## How to complete this task
Both the line with "Options [button] (589, 144)" and the line with "NEWSROOM (252, 2503)" in the records below must appear in the output, along with every line between them, exactly and with nothing added.

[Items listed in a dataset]
-- Opening Marker --
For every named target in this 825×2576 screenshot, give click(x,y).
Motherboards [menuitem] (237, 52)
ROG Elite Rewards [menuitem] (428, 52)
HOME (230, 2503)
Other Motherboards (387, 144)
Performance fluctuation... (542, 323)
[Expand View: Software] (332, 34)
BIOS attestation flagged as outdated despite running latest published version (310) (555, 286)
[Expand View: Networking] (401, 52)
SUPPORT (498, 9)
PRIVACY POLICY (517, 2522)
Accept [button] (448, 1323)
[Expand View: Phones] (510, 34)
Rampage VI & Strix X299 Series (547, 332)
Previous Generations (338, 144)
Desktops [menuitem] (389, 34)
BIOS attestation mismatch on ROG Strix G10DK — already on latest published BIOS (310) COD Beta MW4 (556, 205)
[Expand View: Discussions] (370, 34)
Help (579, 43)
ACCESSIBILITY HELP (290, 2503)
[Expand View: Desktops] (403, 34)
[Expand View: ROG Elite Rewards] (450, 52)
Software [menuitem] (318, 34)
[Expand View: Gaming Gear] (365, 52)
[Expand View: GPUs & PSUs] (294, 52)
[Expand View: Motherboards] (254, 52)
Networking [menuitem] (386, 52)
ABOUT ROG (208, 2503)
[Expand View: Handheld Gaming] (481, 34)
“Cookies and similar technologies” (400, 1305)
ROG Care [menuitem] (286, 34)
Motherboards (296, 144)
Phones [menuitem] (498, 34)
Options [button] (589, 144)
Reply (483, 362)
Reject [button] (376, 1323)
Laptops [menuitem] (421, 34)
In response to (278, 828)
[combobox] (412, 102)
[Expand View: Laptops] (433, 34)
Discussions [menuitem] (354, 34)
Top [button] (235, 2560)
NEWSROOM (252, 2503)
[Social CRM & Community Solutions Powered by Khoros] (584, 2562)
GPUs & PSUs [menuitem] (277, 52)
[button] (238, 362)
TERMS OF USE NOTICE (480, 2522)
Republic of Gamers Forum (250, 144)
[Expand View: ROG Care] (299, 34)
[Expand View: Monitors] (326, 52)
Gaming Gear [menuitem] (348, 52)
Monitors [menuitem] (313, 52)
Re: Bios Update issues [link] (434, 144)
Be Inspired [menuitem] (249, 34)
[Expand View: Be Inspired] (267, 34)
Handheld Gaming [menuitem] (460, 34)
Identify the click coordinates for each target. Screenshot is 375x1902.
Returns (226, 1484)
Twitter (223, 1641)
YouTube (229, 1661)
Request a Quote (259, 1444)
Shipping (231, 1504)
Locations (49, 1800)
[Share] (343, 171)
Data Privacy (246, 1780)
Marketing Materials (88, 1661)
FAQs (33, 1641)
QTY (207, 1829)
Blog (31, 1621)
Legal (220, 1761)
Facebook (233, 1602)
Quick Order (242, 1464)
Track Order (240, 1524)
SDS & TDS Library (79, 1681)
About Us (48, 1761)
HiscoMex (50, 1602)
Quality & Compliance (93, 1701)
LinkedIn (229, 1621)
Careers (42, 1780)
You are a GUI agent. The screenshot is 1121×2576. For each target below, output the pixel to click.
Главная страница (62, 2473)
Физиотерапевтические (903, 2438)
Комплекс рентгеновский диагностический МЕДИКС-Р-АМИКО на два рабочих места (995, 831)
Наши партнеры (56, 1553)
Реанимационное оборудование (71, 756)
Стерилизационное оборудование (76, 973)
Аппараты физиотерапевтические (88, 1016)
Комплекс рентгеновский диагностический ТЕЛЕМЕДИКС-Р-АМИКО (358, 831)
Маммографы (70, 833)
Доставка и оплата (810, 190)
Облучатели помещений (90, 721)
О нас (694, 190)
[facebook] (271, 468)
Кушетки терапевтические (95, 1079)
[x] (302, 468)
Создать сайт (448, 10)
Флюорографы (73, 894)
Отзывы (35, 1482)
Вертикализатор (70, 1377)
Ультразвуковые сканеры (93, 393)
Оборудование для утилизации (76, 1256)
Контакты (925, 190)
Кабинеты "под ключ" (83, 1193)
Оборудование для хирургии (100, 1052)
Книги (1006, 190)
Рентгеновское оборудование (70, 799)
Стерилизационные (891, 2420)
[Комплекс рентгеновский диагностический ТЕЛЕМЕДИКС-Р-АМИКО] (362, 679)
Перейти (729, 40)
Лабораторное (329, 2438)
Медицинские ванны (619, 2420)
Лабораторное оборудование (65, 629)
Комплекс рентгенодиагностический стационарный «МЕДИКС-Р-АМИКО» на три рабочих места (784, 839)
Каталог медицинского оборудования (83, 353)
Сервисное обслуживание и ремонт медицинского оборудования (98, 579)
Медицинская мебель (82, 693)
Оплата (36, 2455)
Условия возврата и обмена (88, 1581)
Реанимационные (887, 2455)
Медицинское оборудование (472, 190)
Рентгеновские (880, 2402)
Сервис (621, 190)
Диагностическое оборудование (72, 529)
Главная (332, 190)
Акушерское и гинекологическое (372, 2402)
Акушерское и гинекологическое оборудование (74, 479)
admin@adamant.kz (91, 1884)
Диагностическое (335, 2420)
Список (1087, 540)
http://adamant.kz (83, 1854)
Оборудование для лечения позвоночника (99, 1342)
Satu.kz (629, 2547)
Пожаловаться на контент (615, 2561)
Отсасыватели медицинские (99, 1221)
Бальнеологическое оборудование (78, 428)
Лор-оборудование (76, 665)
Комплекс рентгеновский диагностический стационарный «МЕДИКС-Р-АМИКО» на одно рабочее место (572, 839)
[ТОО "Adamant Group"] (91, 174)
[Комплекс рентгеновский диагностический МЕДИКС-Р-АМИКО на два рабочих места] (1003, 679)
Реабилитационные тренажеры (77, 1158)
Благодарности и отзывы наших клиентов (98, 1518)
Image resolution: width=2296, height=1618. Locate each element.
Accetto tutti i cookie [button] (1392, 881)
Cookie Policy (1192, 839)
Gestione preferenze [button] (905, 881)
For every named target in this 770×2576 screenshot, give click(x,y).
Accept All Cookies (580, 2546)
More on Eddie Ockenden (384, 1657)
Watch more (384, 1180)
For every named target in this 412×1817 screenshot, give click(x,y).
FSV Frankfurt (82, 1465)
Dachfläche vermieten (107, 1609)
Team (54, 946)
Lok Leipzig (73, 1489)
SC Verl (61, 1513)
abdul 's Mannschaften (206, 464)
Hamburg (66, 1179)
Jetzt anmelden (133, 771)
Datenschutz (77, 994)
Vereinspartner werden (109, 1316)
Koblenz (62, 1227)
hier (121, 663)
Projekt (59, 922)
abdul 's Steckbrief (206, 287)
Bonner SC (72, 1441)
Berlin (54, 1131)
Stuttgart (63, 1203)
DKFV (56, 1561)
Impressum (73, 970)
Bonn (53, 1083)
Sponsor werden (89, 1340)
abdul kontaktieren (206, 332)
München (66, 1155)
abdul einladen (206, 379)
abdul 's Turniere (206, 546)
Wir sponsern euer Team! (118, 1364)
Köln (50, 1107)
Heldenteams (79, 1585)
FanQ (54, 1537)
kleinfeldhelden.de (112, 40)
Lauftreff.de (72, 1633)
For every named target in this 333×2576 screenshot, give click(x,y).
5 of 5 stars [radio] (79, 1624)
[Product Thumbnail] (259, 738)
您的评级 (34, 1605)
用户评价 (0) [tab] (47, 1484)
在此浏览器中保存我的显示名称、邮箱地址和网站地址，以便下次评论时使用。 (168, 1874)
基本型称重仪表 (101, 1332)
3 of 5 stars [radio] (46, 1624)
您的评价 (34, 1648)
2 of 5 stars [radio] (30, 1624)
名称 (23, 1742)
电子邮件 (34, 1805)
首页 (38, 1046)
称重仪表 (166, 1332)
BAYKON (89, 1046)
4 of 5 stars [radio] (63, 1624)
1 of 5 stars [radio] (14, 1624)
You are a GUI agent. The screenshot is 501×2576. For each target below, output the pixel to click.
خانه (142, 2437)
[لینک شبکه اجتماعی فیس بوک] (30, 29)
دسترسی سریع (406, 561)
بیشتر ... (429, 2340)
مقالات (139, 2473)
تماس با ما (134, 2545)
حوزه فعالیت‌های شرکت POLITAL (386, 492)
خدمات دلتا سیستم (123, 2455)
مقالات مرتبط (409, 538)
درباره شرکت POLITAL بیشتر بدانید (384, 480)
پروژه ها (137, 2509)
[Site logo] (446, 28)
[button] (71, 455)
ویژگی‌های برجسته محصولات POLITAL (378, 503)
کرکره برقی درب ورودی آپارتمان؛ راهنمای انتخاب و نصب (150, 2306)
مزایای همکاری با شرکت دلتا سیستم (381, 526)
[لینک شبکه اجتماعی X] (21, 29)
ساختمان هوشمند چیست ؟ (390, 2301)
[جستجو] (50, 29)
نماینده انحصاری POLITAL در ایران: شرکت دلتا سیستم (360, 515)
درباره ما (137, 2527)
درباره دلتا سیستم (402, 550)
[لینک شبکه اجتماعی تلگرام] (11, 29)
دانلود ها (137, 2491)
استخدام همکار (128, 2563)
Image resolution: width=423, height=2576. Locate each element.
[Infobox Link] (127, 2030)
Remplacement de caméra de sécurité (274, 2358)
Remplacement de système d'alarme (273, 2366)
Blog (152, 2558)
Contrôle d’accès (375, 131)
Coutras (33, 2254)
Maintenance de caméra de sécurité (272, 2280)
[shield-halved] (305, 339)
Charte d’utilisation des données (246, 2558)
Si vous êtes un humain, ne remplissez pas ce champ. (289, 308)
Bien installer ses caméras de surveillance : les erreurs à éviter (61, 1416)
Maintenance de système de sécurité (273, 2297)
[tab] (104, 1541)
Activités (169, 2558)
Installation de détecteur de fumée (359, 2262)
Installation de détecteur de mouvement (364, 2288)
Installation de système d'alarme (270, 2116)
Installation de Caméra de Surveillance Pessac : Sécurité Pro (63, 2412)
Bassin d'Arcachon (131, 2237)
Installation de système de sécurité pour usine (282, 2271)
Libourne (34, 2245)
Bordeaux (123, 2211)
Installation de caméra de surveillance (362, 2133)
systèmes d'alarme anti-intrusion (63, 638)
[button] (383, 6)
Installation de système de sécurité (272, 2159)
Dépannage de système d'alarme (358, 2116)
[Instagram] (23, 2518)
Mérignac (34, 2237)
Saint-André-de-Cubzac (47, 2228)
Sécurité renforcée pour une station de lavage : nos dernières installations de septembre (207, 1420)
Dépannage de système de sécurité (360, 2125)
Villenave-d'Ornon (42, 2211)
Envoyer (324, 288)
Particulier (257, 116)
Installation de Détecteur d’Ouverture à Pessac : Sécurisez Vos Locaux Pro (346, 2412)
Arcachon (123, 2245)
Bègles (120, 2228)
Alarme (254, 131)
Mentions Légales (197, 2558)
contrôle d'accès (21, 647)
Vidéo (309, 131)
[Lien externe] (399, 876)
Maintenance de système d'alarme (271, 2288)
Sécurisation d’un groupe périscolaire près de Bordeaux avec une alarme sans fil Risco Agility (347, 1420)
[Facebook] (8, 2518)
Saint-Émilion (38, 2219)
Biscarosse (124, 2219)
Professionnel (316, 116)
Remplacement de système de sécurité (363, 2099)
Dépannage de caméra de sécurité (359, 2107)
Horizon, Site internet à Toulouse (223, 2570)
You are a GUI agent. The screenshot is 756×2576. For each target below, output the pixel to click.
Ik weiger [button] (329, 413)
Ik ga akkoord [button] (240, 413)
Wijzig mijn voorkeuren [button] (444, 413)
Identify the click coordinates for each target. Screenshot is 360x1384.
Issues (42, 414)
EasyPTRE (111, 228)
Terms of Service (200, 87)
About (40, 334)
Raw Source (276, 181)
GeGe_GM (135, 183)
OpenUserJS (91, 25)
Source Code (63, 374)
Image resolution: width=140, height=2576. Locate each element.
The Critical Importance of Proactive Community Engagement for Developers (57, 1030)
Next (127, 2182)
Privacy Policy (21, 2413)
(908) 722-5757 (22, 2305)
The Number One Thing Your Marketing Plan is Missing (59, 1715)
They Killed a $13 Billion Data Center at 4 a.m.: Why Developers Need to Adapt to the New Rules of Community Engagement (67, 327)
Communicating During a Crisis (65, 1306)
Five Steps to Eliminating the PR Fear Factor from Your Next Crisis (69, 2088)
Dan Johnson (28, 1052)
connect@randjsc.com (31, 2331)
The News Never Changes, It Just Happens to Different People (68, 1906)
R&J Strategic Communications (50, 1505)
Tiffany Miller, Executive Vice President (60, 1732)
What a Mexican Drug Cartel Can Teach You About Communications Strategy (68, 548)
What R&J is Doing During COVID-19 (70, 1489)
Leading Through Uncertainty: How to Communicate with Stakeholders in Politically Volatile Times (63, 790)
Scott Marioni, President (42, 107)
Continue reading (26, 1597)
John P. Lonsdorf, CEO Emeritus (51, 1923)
-- Closing Marker --
## Answer to the exercise
Options [button] (589, 144)
Reply (483, 362)
Reject [button] (376, 1323)
Laptops [menuitem] (421, 34)
In response to (278, 828)
[combobox] (412, 102)
[Expand View: Laptops] (433, 34)
Discussions [menuitem] (354, 34)
Top [button] (235, 2560)
NEWSROOM (252, 2503)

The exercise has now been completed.